Plant lovers across the Middle East and Central Asia can’t get enough of the Nerium Oleander, making it the most popular house plant in the region. Known simply as the Oleander, this evergreen shrub appears in paintings and writings from some of the earliest civilizations.

But pet owners and parents with little ones should be wary of bringing this plant into the home. It’s highly toxic for cats, dogs, and toddlers.

Asia and Oceania

Our old friend, the Monstera Deliciosa, makes another appearance on the list of the most popular houseplants in Asia and Oceania. It’s the number one plant in 11 countries, including Singapore, Australia, and New Zealand.
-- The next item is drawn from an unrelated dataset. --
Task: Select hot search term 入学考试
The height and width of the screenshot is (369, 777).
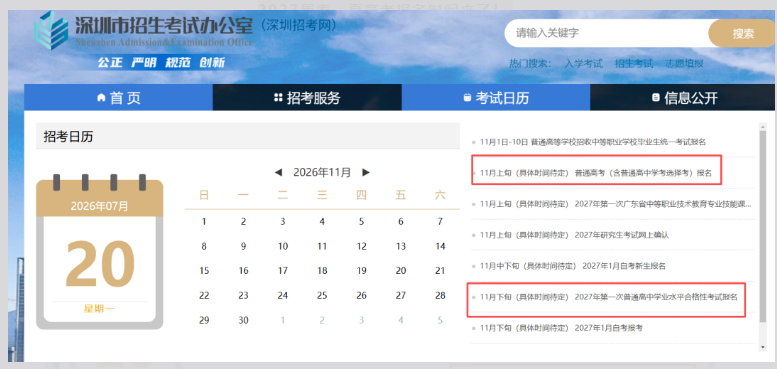Action: click(583, 63)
Japan is the only nation that favors the Kalanchoe Tomentosa above all other plants. The Kalanchoe Tomentosa is a cute little plant with fleshy, oval-shaped leaves covered in dense whitish fur.

Africa

The Lantana Camara is the number one potted plant in 12 countries across the African continent. But despite its popularity and exploding shades of red, orange, and pink flowers, many Africans consider this pleasant smelling plant a weed. This is due to its persistent (and some would say stubborn) nature. The Lantana will grow almost anywhere. And once it lays roots, the Lantana spreads fast.

Cape Verde’s winner, the Polyscias Fruticosa, is a house plant in name only. It grows up to three meters in height and has fern-like leaves that look like something you’d find on a winter tree.

Life is better with more plants. So use these maps to pick out some potted delights to brighten up your home or workspace.